_Your objective_.
Update the records below by changing each "icon" to "symbol" and leaving everything else the same. Do not include the pictures in your answer.

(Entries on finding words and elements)
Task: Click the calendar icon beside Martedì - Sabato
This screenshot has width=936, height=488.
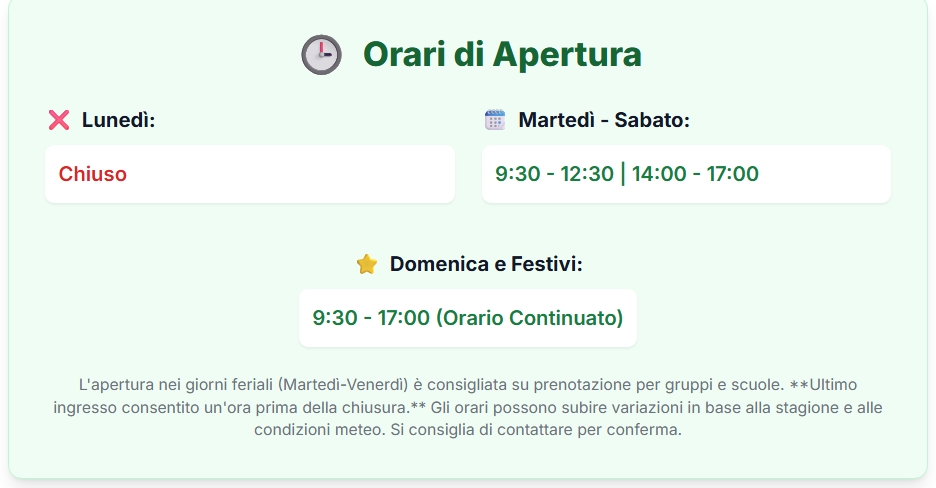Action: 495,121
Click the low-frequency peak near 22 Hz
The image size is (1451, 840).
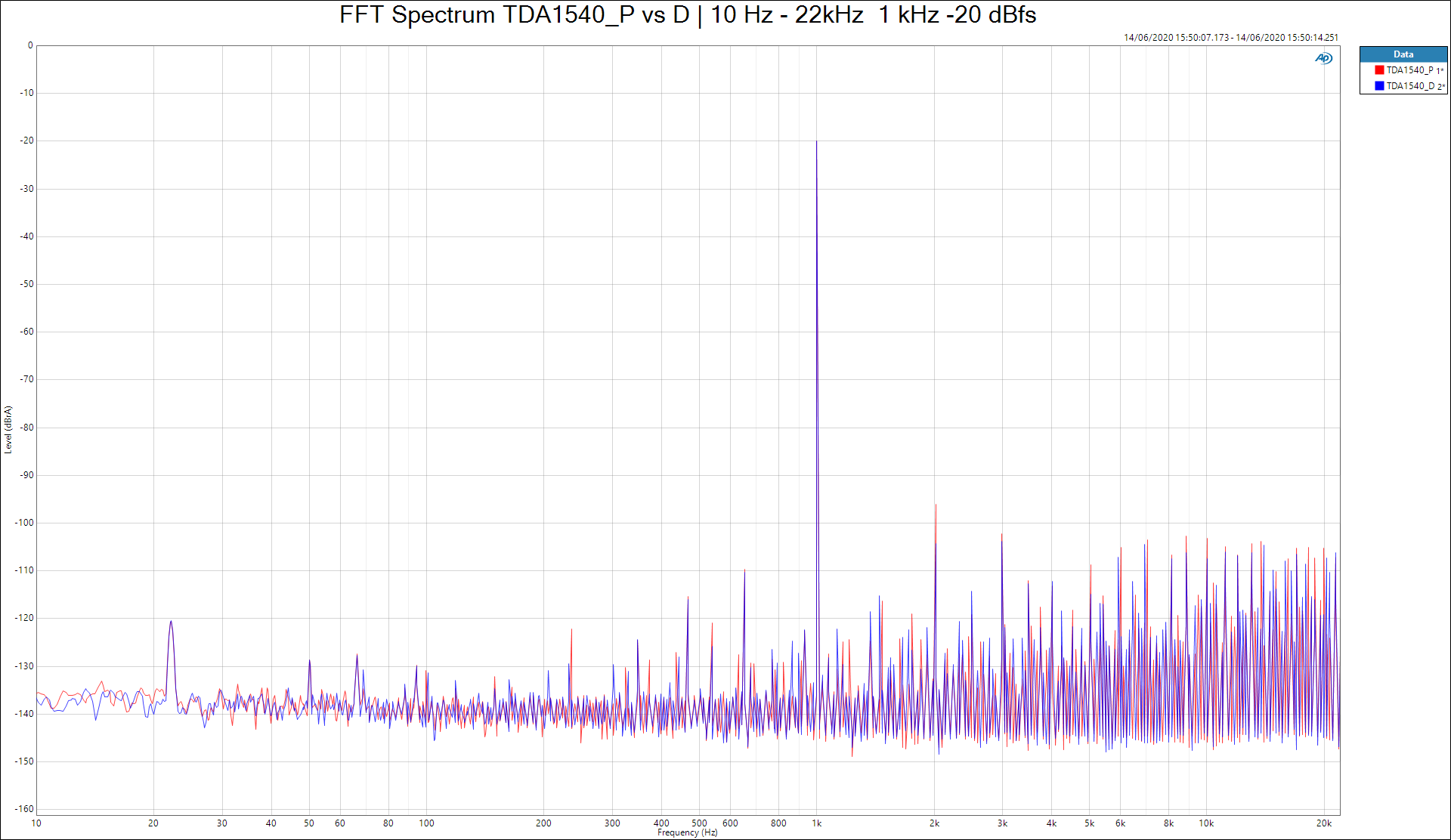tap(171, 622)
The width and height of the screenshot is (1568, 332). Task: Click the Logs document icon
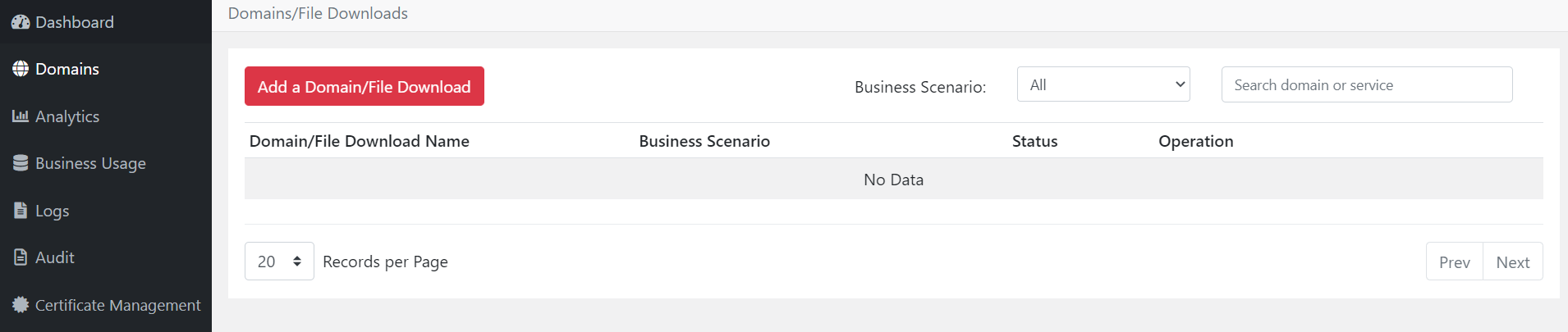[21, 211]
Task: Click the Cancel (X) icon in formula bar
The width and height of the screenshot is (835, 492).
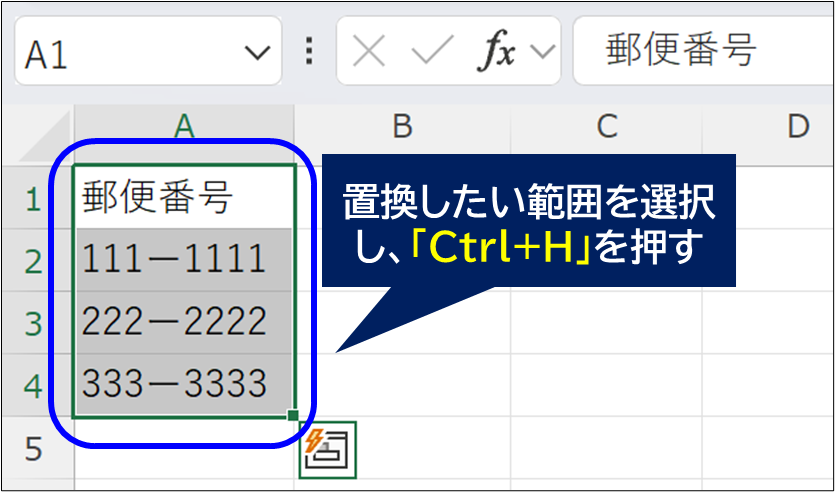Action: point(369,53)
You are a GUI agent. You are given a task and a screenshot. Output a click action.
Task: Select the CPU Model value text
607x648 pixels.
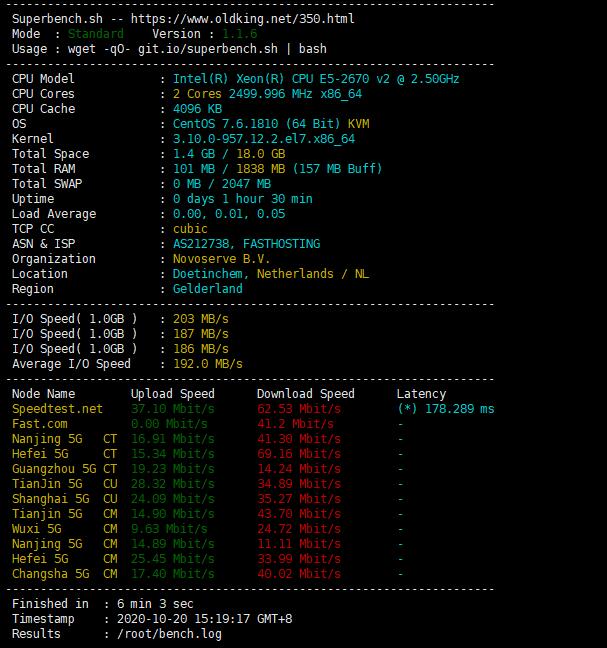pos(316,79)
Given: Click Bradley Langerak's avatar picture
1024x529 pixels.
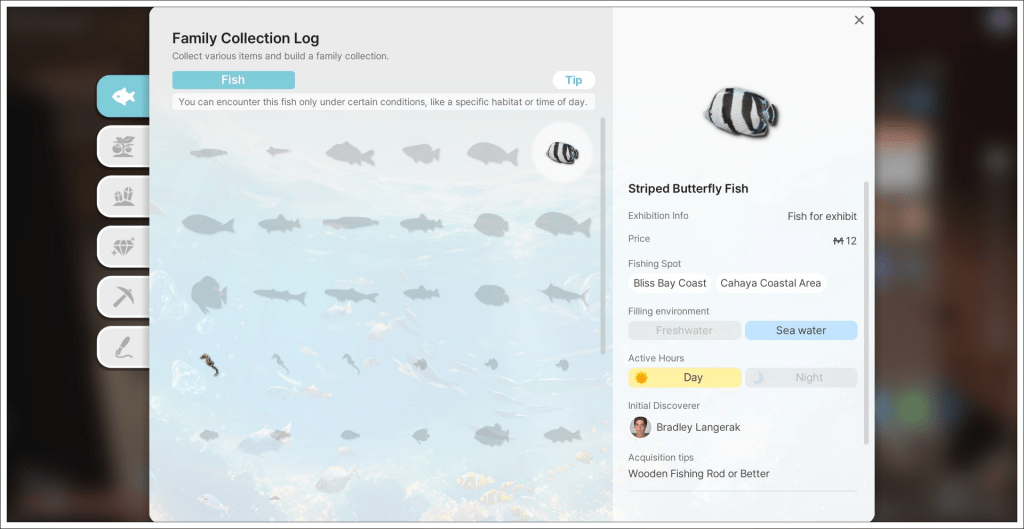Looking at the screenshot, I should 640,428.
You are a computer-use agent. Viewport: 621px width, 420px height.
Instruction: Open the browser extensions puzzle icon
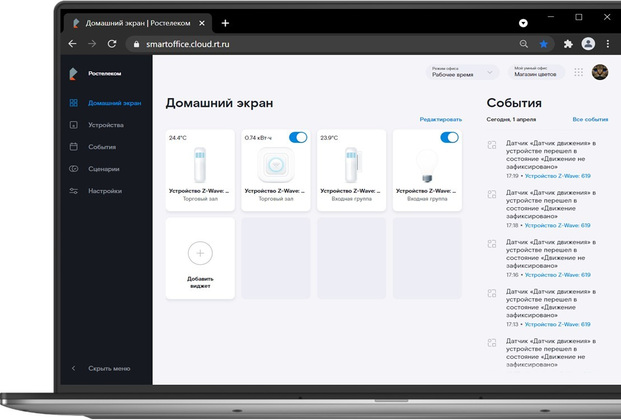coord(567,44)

_Solution below_.
Task: Click the calendar symbol beside Martedì - Sabato
This screenshot has width=936, height=488.
Action: 495,121
Click the low-frequency peak near 22 Hz
The image size is (1451, 840).
tap(171, 622)
The width and height of the screenshot is (1568, 332). Task: Click the Logs document symbol
[21, 211]
Task: Click the Cancel (X) symbol in formula bar
The width and height of the screenshot is (835, 492).
Action: point(369,53)
You are a GUI agent. You are given a task and a screenshot. Output a click action.
Task: Select the CPU Model value text
607x648 pixels.
pos(316,79)
Given: Click Bradley Langerak's avatar picture
1024x529 pixels.
Looking at the screenshot, I should 640,428.
You are a computer-use agent. Viewport: 621px width, 420px height.
Instruction: Open the browser extensions puzzle symbol
coord(567,44)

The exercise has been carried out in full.